----- ESTRATTO DEL DOCUMENTO
Dopodichè, con ritmi rigorosamente rilassati, ci siamo dedicati alle attività di Storytelling & propaganda concernenti il progetto - volgarmente detti "comunicazione".
Arriva il tardo pomeriggio, ci ricordiamo improvvisamente che fuori dalla Turnhalle c'è tipo il resto del mondo e decidiamo di andare a dare un'occhiata al progetto di ricerca Scratching on Things I Could Disavow. A presentare l'opera è l'artista medesimo, Walid Raad.
Residente a New York, Walid Raad nasce, cresce e si forma in Libano: Scratching on..., alla stregua dei precedenti lavori, si focalizza sullo stato dell'arte nel mondo arabo, mettendone in luce le forti contraddizioni. Contraddizioni che sono al contempo divergenti e speculari rispetto a quelle che, ahinoi, la società occidentale ci ha abituati a fronteggiare.
----------
----- DATI FORNITI
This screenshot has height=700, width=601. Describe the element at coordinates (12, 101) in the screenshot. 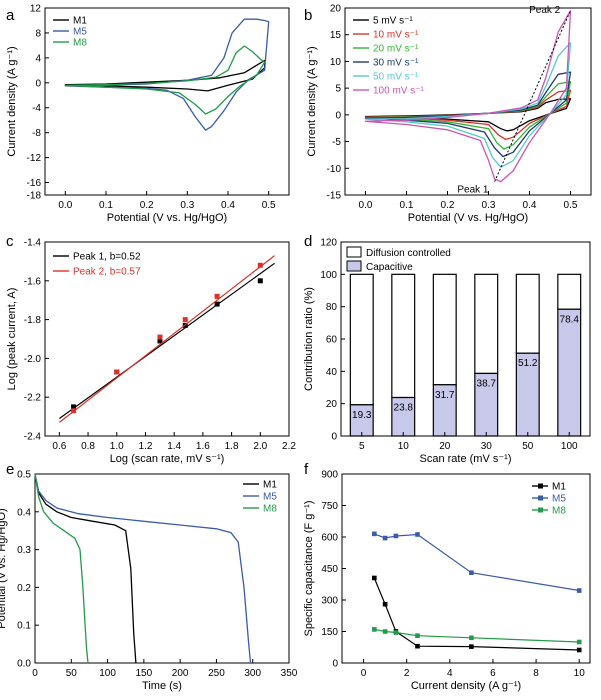

I see `y-axis-label: Current density (A g⁻¹)` at that location.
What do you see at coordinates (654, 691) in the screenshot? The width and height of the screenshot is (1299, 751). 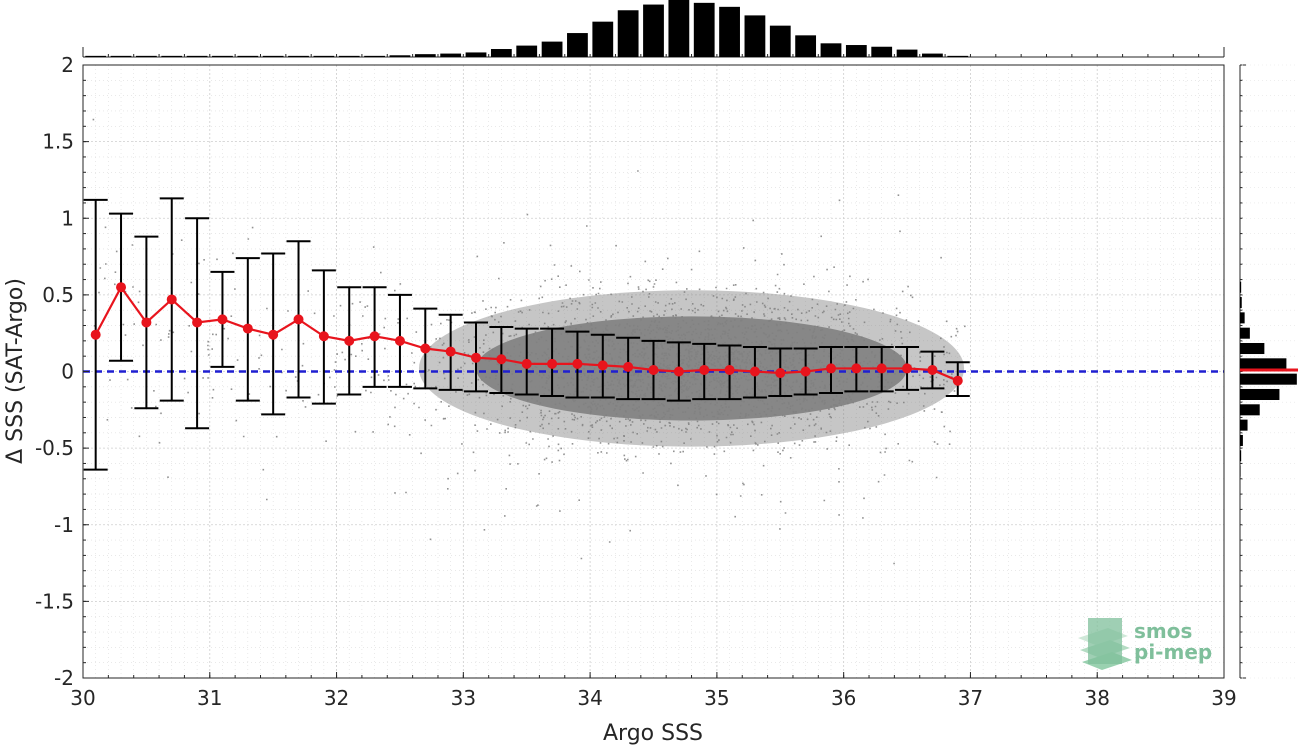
----------
- _COSA FARE_: Riscrivi per intero l'estratto su Walid Raad, senza cambiare nulla. Le righe riportate sopra non servono a questo scopo.

- _SOLUZIONE_:
Dopodichè, con ritmi rigorosamente rilassati, ci siamo dedicati alle attività di Storytelling & propaganda concernenti il progetto - volgarmente detti "comunicazione".
Arriva il tardo pomeriggio, ci ricordiamo improvvisamente che fuori dalla Turnhalle c'è tipo il resto del mondo e decidiamo di andare a dare un'occhiata al progetto di ricerca Scratching on Things I Could Disavow. A presentare l'opera è l'artista medesimo, Walid Raad.
Residente a New York, Walid Raad nasce, cresce e si forma in Libano: Scratching on..., alla stregua dei precedenti lavori, si focalizza sullo stato dell'arte nel mondo arabo, mettendone in luce le forti contraddizioni. Contraddizioni che sono al contempo divergenti e speculari rispetto a quelle che, ahinoi, la società occidentale ci ha abituati a fronteggiare.